Y, sin embargo, sentado en su sala de estar frente a Margaret, deseoso de hablar con ella, recordaba cuánto había disfrutado de sus amigables silencios tan sólo uno o dos meses antes. Recordó su sonrisa serena. Margaret era feliz. Rathbone aún la oía reír de una broma. Sus preferidas eran las sutiles, que siempre captaba con regocijo. Incluso las largas discusiones que mantenían cuando no estaban de acuerdo eran delicadas y de lo más placenteras. Margaret poseía un agudo sentido de la lógica y era muy leída, incluso sobre temas que Rathbone no habría esperado que interesaran a una mujer.

Ahora guardaba silencio porque había una carga tan grande entre ambos que le daba miedo iniciar cualquier conversación por si ésta se aproximaba demasiado a la franqueza, estando él atrapado como estaba en el vórtice del caso Philips y de su distanciamiento de Monk y de Hester. Daba la impresión de que afectara a un sinfín de cosas. Como una gota de tinta en un vaso de agua clara, se extendía para mancharlo todo.

Resultaba doloroso estar sentados en la misma habitación sin hablarse. Pues no se trataba del silencio de unos compañeros que no necesitan hablar; era el de dos personas que no se atreven a hacerlo porque media un terreno demasiado peligroso entre ambos.

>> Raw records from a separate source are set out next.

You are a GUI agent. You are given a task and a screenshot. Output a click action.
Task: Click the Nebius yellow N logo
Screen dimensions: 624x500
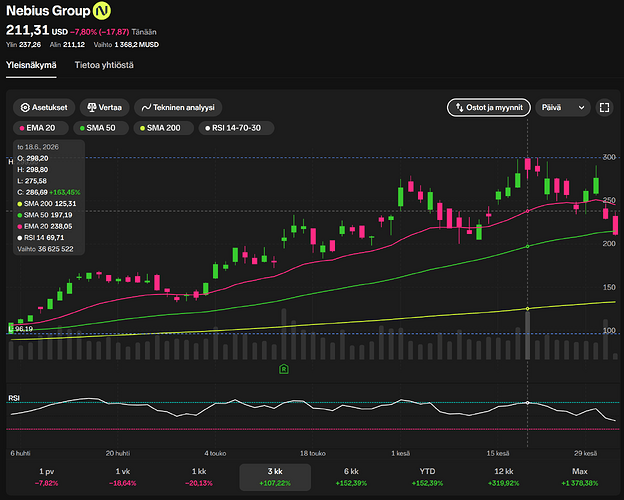(102, 11)
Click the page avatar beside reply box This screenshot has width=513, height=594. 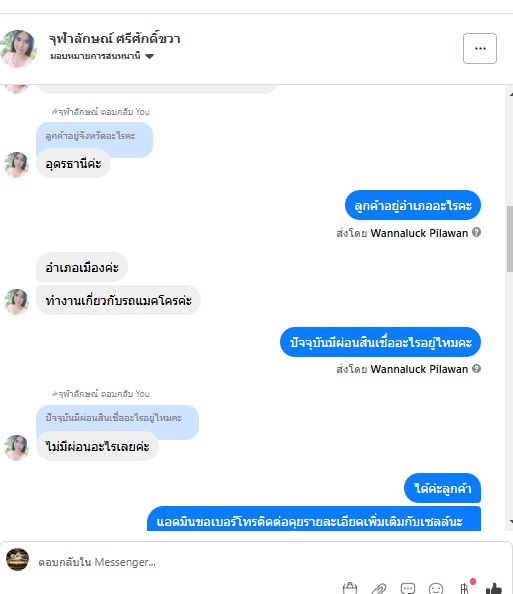(17, 559)
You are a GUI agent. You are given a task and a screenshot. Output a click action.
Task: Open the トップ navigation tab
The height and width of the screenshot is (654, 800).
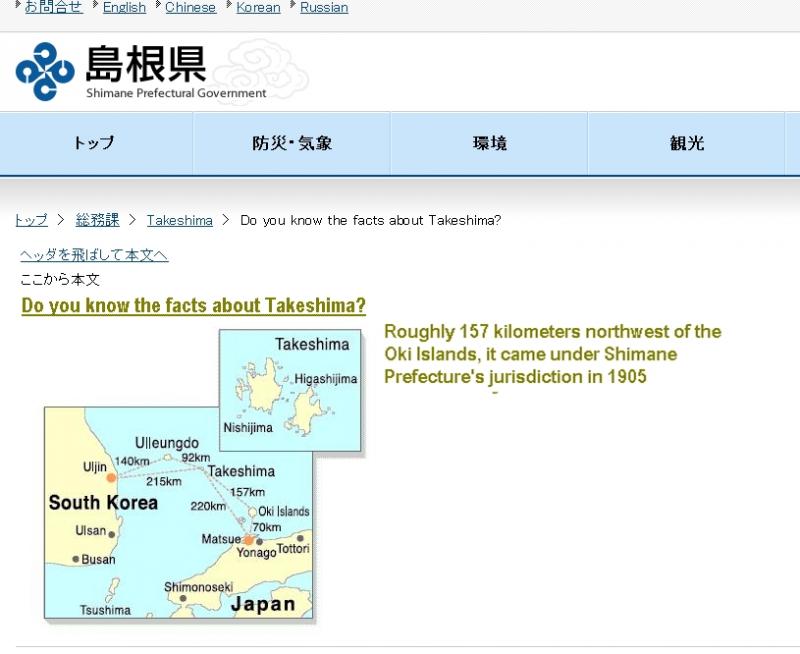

Estaba siendo un cobarde. Debía encarar la situación o iría perdiendo gradualmente todo aquello que más apreciaba. Se iría escurriendo lentamente, hasta que quedara tan poco que ya no podría aferrarse a ello. ¿De qué tenía miedo, en verdad? ¿De haber perdido el respeto de Monk y Hester? ¿De haber perdido su amistad y todo lo que ésta había significado para él en el pasado, la pasión y la vitalidad de la existencia, los casos que se empeñaban en esclarecer no por conseguir una victoria legal sino por la importancia que tenían? ¿Una cruzada que otorgaba a su profesión un valor que ninguna otra cosa podía darle? El dinero y la fama devenían secundarios. Incluso la admiración de sus coetáneos era un extra agradable más que el premio por el que luchaba.

Habían buscado la verdad, a veces con grandes sacrificios, arrostrando peligros, superando el miedo, la desilusión, el agotamiento, incluso la casi certeza del fracaso. Y la victoria había sido sorprendentemente dulce. Incluso cuando traía aparejada la tragedia, y en ocasiones así había sido, siempre quedaba un sentido del honor que nada podía arrebatarles.